> [Study material]:
━━━━━━

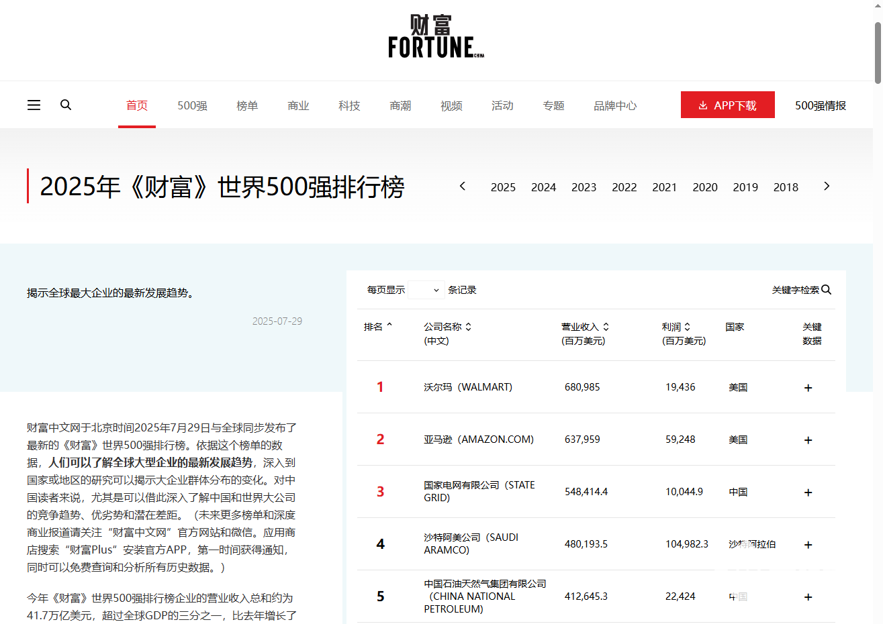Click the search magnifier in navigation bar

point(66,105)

━━━━━━

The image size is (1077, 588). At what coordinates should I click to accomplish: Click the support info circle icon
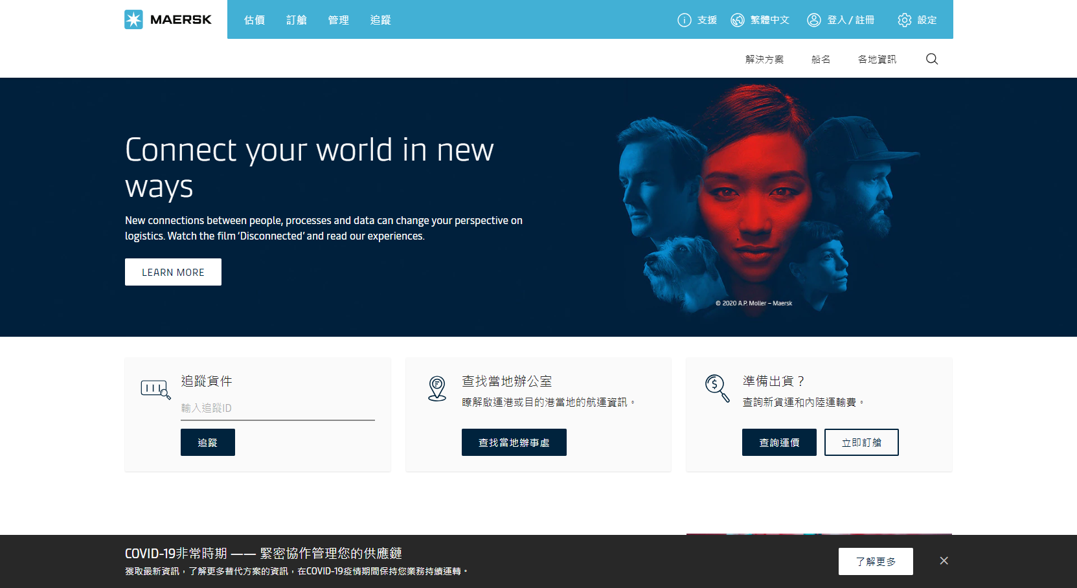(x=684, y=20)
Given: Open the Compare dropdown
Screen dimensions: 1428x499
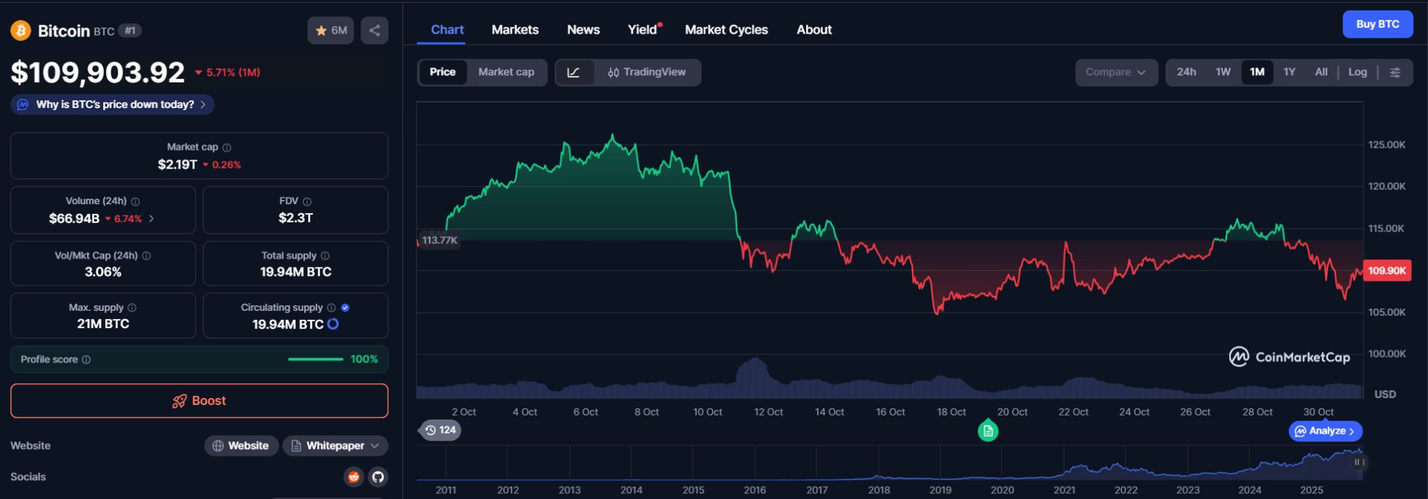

━━━━━━

> [What needs to be done]: Nothing but the lines above, starting at the line that contains "The image size" and ending at the line that contains "Screen dimensions: 1428x499", should be given again, exactly and without the pictures.

> [Expected output]:
The image size is (1077, 588). At what coordinates should I click to accomplish: Click the support info circle icon
(x=684, y=20)
Given: Open the Compare dropdown
Screen dimensions: 1428x499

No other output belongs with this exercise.